Getting back to mending this bridge, over the past ten days or so, it was going thru my mind to visit this person and offer back, re-kindle, call it what you want but I'll settle on the hand of friendship. I knew what happened between us, which caused the split had gone on for far two long. Not that I was trying to prove a point by not speaking with this person for so long, but the week by week, month per month time frame did not justify the means.
It was after my scan results encounter in the hospital two weeks, where and when I felt the presence and direct love from St. Pio to me, did my mind to continue to re-focus on offering my friendship back to this individual. Over the past few days, my thoughts would work to try and keep this separation going but then my mind would have a 'changing of the guard' if you like. What would happen next in Murf's mind is, all the positives (of rekindling) this friendship would run a report highlighting the 'can do' and 'best thing' thru my brain. The 'can do' would always win the race, the latter is a real 'me' thing. On an extension to this, my employer (PayPal) do harvest and display one very simple line of advise and when you read it again, you can capture the simplicity of it, but think again about it and it's one very powerful (if simplistic) sentence: "Do the right thing".
For the first part of yesterday, as I thought more about this and making the first move on offering an olive branch to this individual, the more emotional I would become. My mind appeard to be linking my emotional response of St. Pio's outreach to me recently to a very simple mindfulness of 'doing the right thing' today with a strong and loyal family member. By 5pm yesterday I was well on my way to 'doing the right thing'. I pulled into a neighbouring shopping centre with the intention of picking up a nice box of chocolates. Ironically, on my way in, I bumped into my accountant and friend 'Martina Eiffe'. We had a quick but beautiful two minute chat, what were the chances of that happening? I had a nice smile on my face after that brief but welcome encounter, as a consequence to this, my choice of which box of chocolates that I had initially set my minds eye on were wiped aside.
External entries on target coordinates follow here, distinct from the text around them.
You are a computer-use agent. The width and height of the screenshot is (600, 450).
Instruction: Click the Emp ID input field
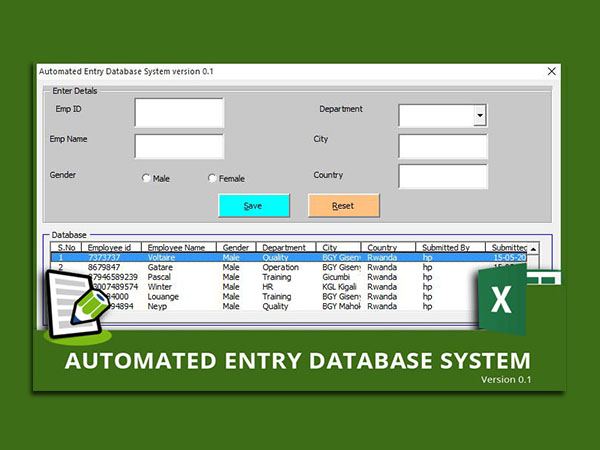(179, 113)
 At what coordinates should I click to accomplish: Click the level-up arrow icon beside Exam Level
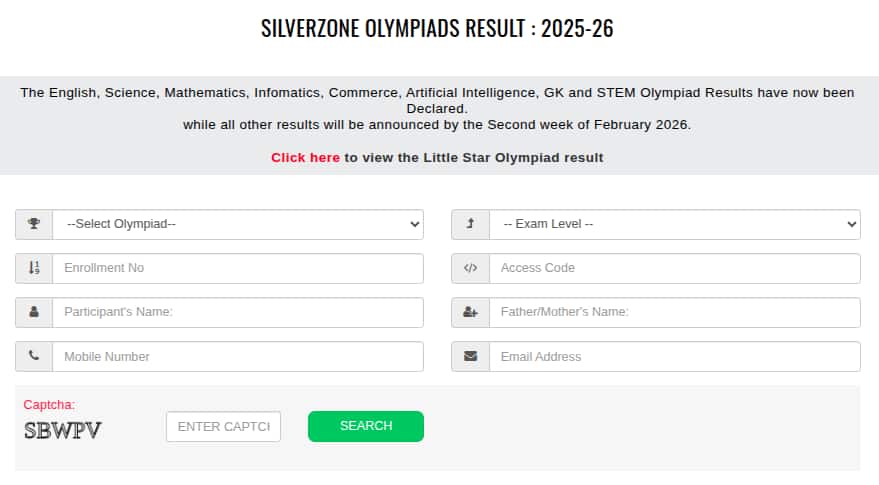[470, 224]
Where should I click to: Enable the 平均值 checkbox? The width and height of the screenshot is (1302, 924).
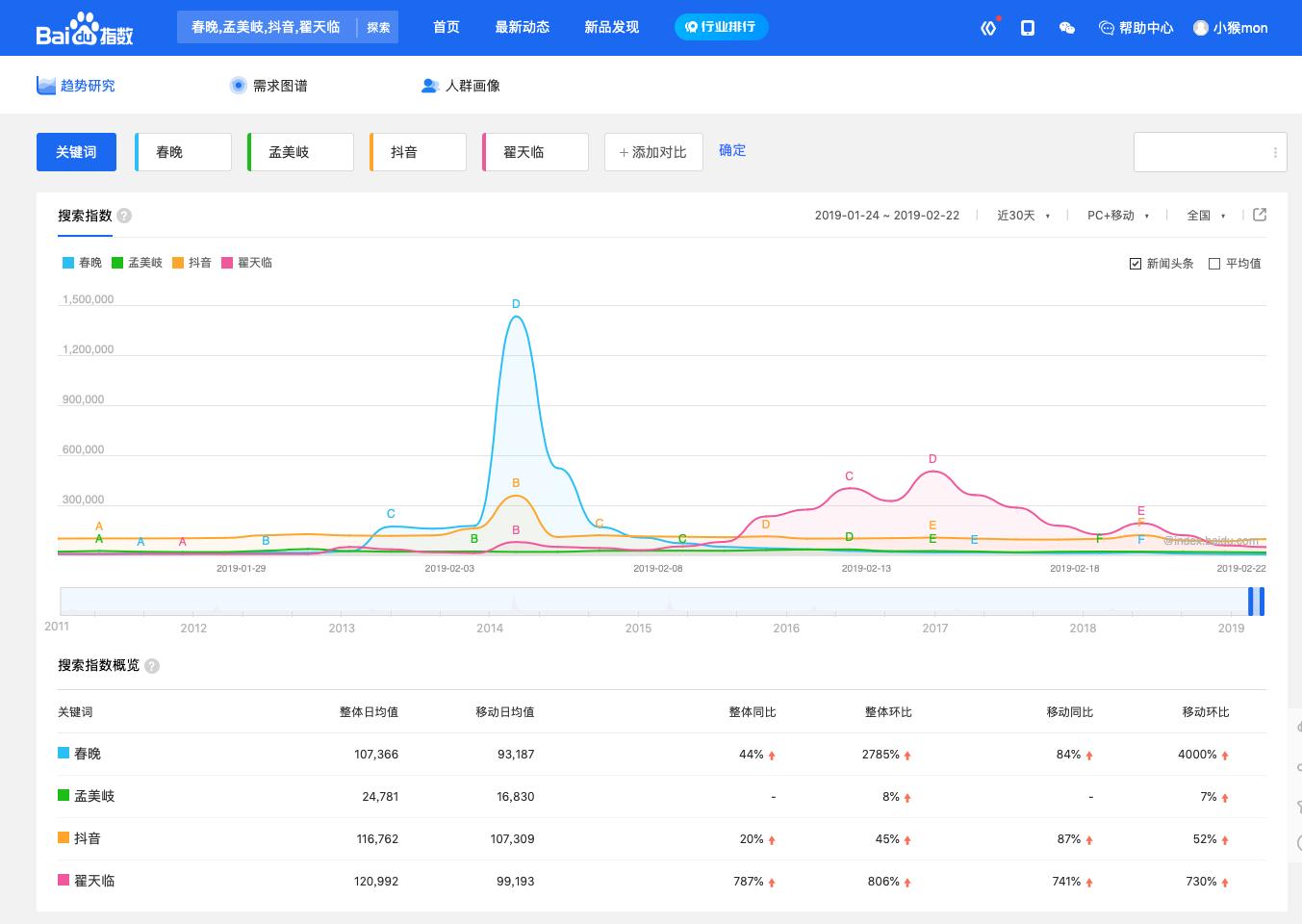tap(1214, 263)
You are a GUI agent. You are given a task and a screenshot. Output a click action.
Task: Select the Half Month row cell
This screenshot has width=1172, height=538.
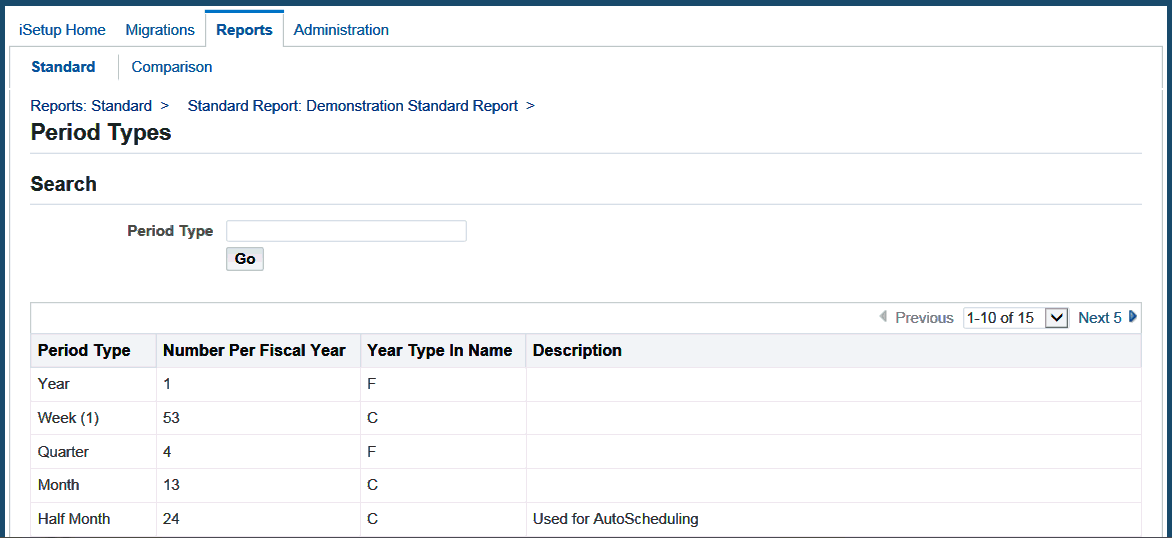[x=74, y=519]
Enter the largest box of Milktray I could find, and did. We were sorted.
Within 5 minutes I was at this persons front door. I kept saying to myself, "this person is in their 80's so Aidan, hold your composure". As the door was answered, I just put both my hands up in the air to reach out and give this individual a giant hug, I love giving free giant hugs. What happened next is probably what can then best be described as my tears being pushed out from my eyes. "Just go with the flow Aidan" I thought to myself, (sorry about that pun). It took the best part of 10-15mins for both of our emotive minds to chill-lax, settle down and we did. The next bit probably sounds weird, but the feelings I was getting as we caught up on the past was like I had just gone to confession. That description, now that I have just written it and read it back again, and again, just sounds so perfect.
An hour and a half just rocketed by like 15mins. In my heart of hearts I knew, just knew I had done the right thing. As I went to bed last night (I'm writing this at 5:45am) I felt happy, happy in my mind but more than that, happy in my gut too, you know, that deeper happiness. I slept really well last night, if you leave out my 5:45am wake up.
If I went to enquire? I'm sure the other party slept just fine too.
Thanks as always for reading my blog.
I hope in small way, you took something of use from it.